## Description of the task
State the number of lines in the following material that contain the string "pixels", and nothing else.

++++++++

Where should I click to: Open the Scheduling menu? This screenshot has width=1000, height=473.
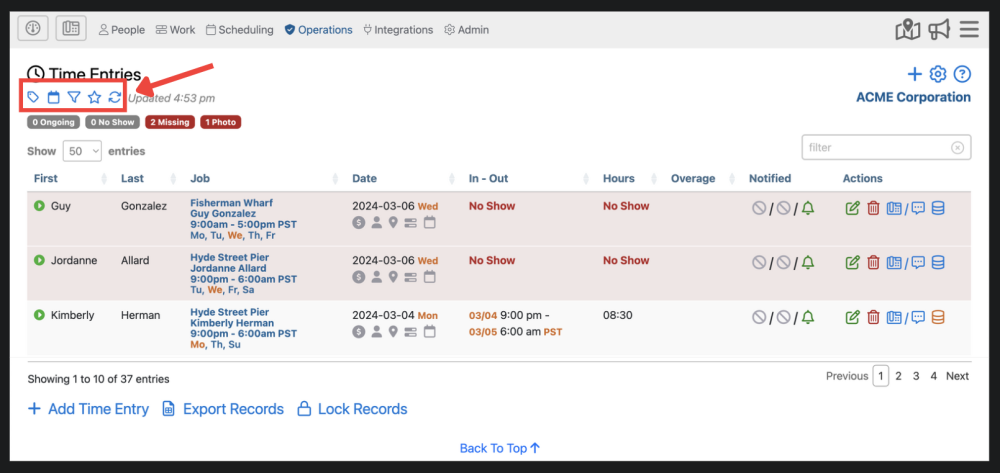tap(240, 30)
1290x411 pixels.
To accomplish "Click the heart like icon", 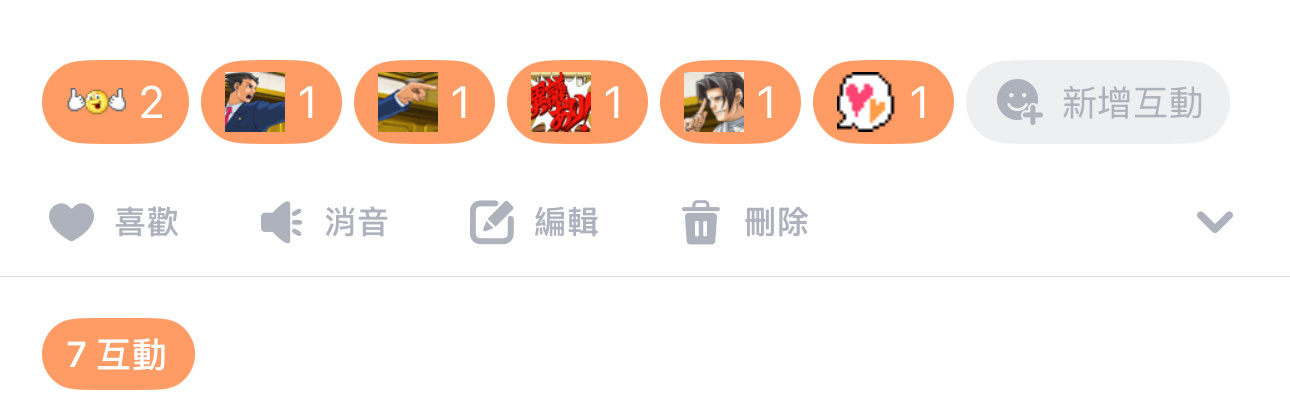I will [x=72, y=222].
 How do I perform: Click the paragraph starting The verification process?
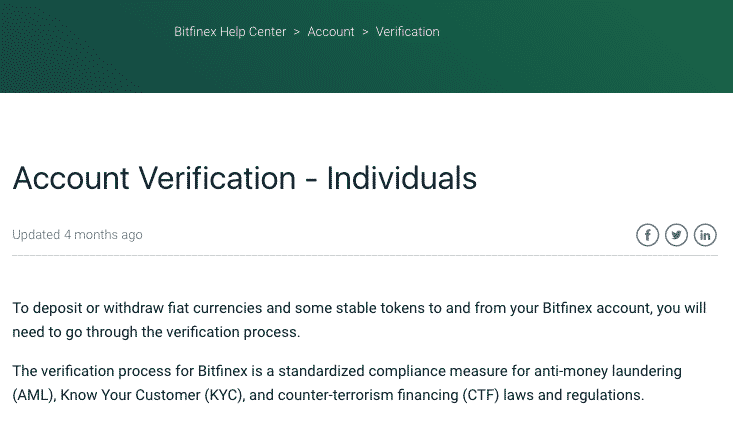click(347, 383)
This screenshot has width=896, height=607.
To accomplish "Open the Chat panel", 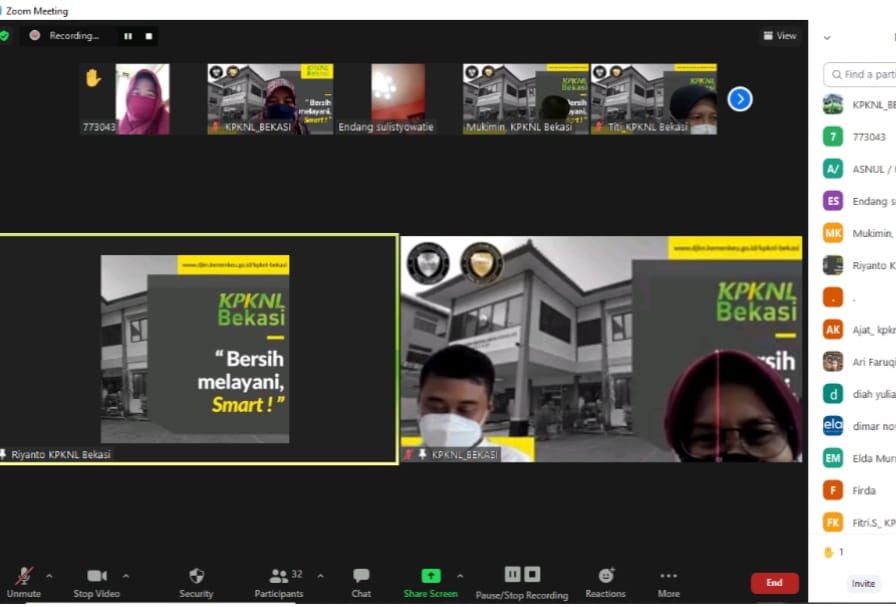I will pos(361,580).
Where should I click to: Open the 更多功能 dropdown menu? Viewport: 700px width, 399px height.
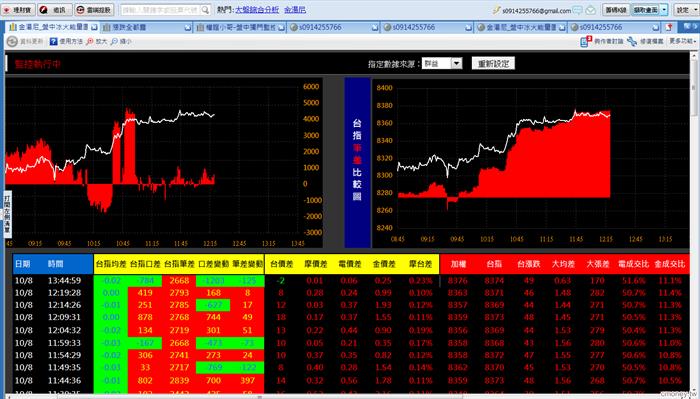682,41
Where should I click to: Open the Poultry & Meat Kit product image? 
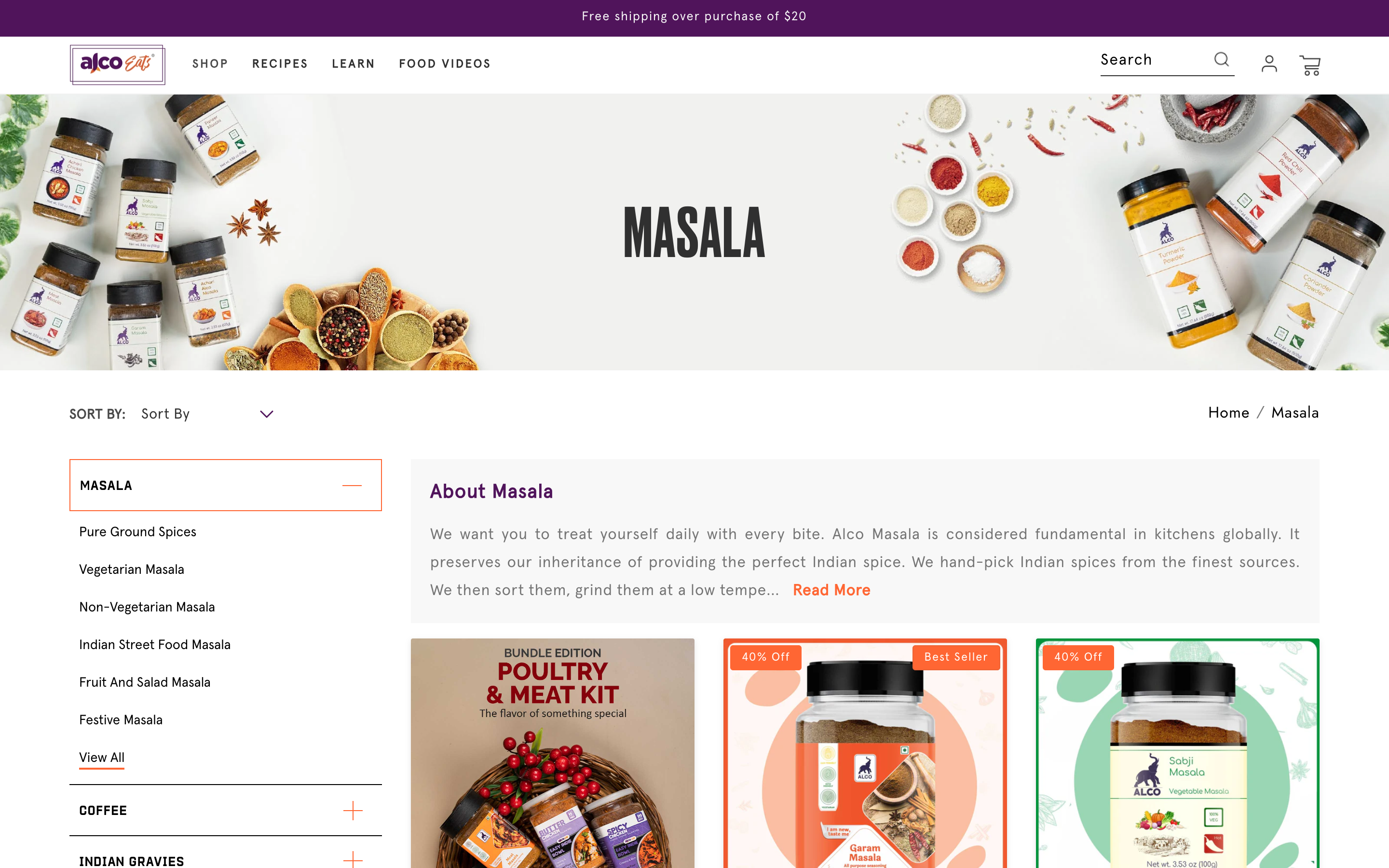(x=552, y=753)
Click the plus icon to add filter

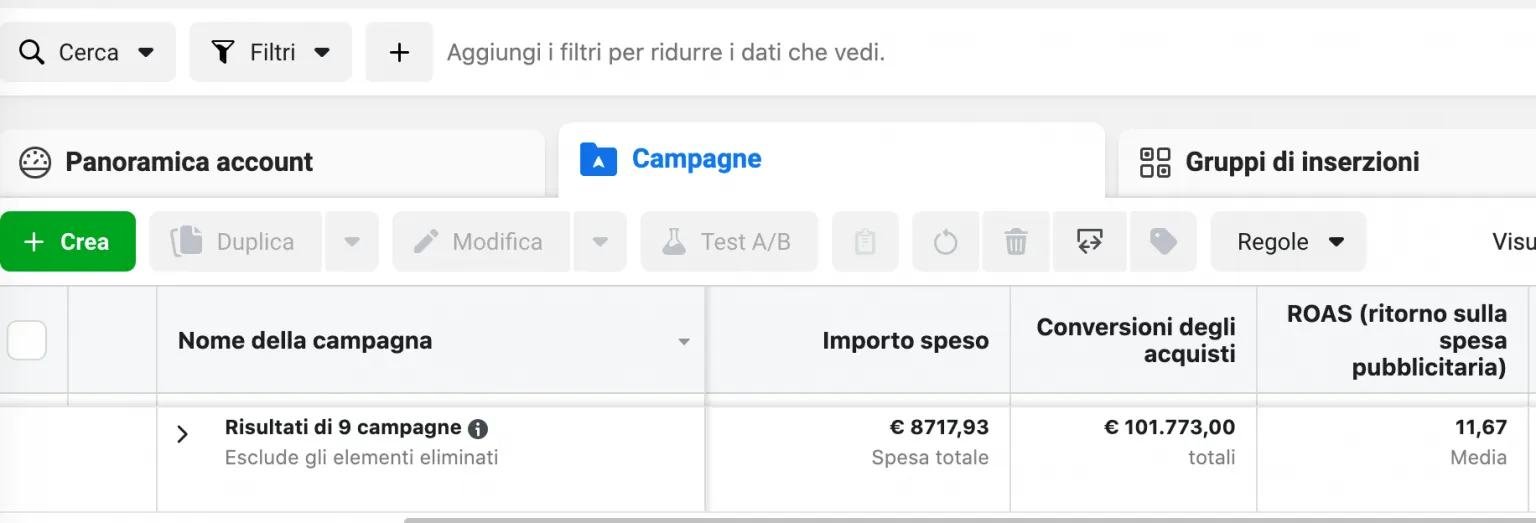pos(399,52)
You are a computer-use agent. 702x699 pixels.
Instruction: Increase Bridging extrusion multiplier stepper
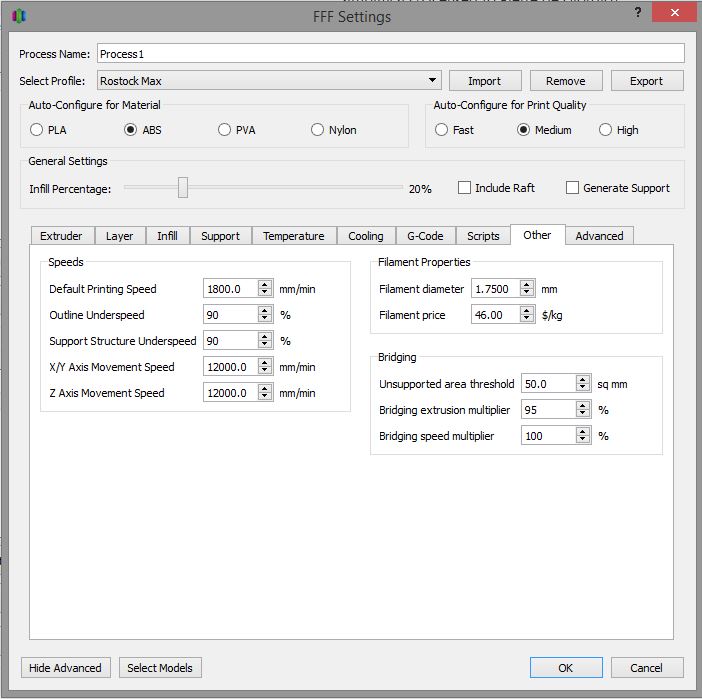(584, 406)
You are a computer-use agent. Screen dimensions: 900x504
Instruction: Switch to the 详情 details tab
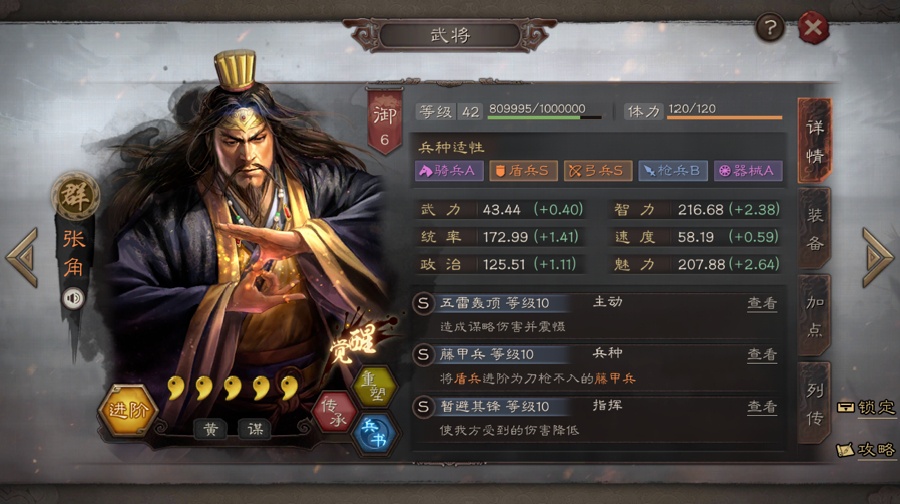coord(814,141)
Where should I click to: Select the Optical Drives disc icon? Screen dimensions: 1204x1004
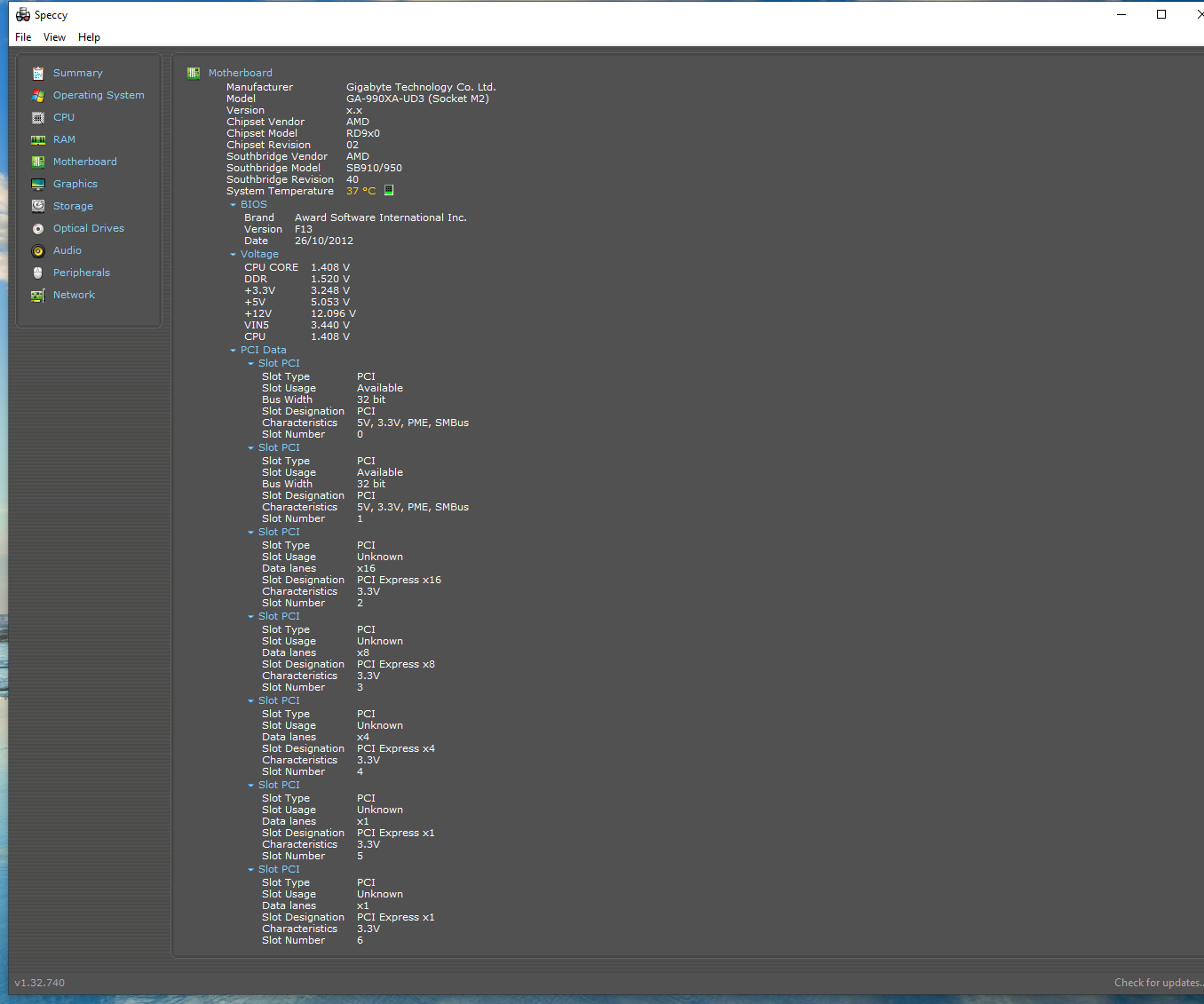(x=38, y=229)
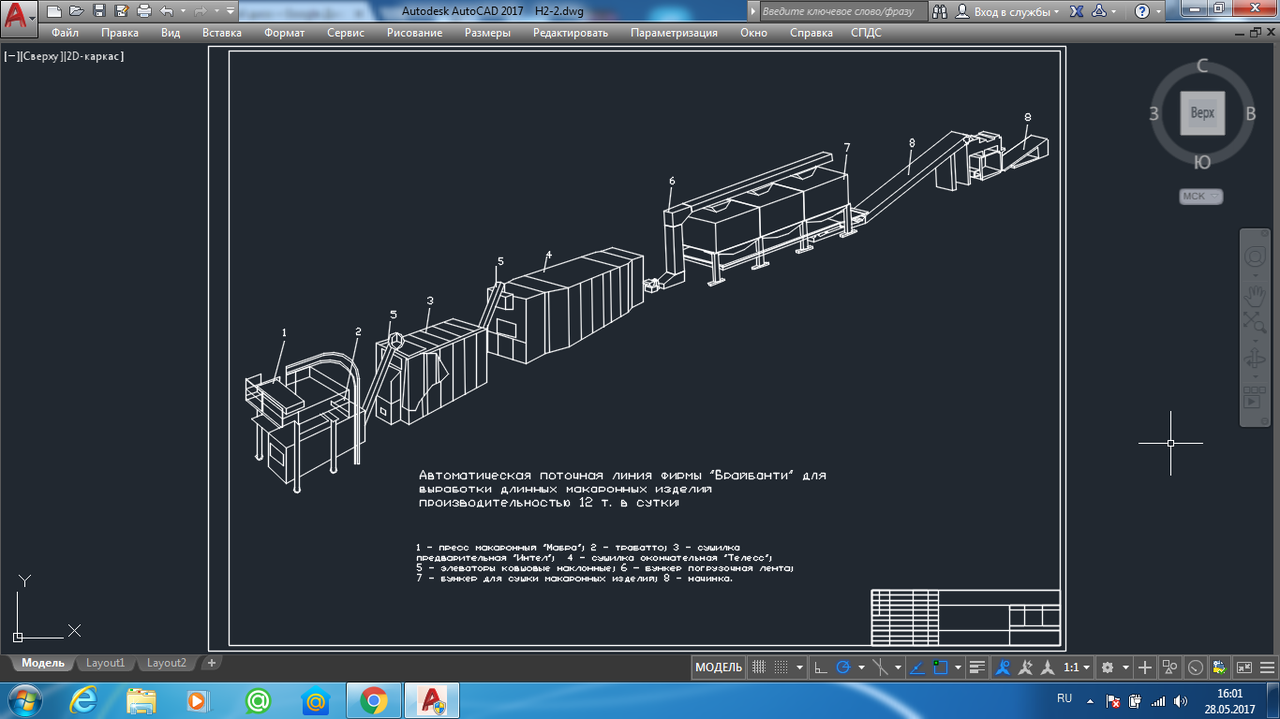Viewport: 1280px width, 719px height.
Task: Save the drawing using the Save icon
Action: 98,11
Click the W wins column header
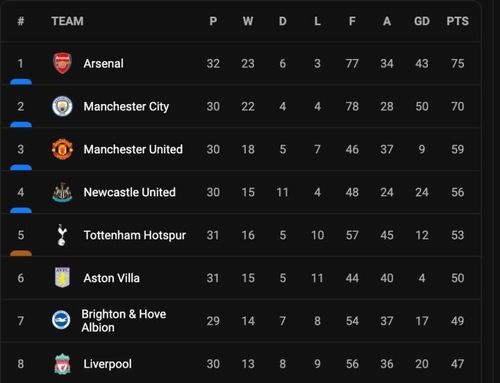 (x=248, y=21)
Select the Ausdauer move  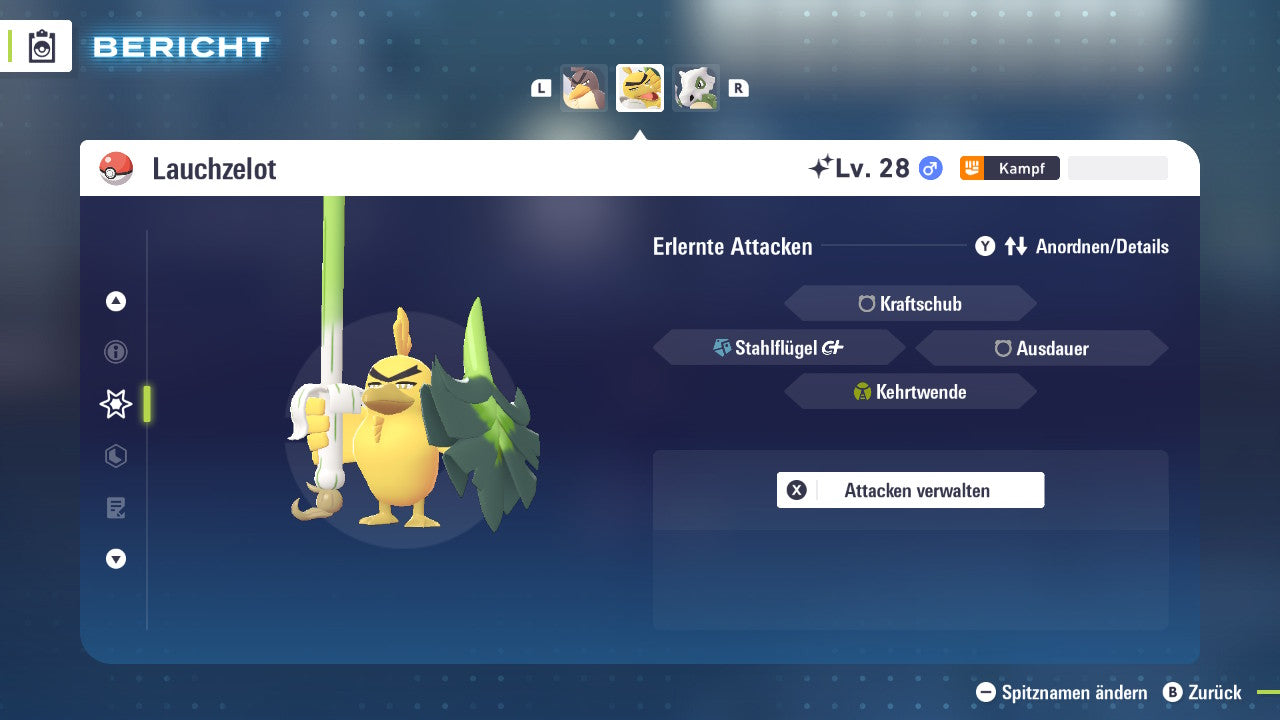click(x=1041, y=348)
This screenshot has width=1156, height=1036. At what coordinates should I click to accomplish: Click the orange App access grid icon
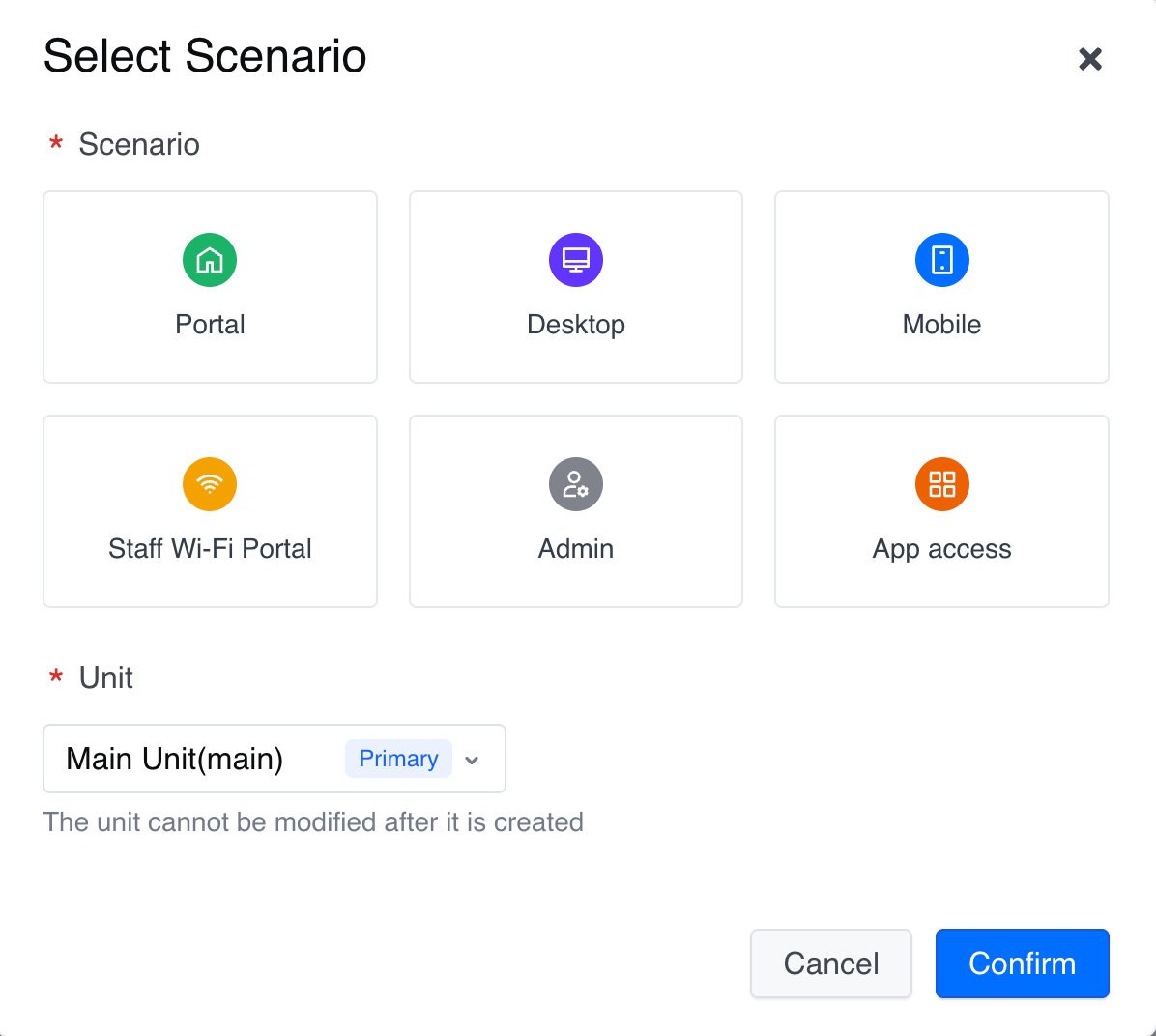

++++++++

## Exercise response
2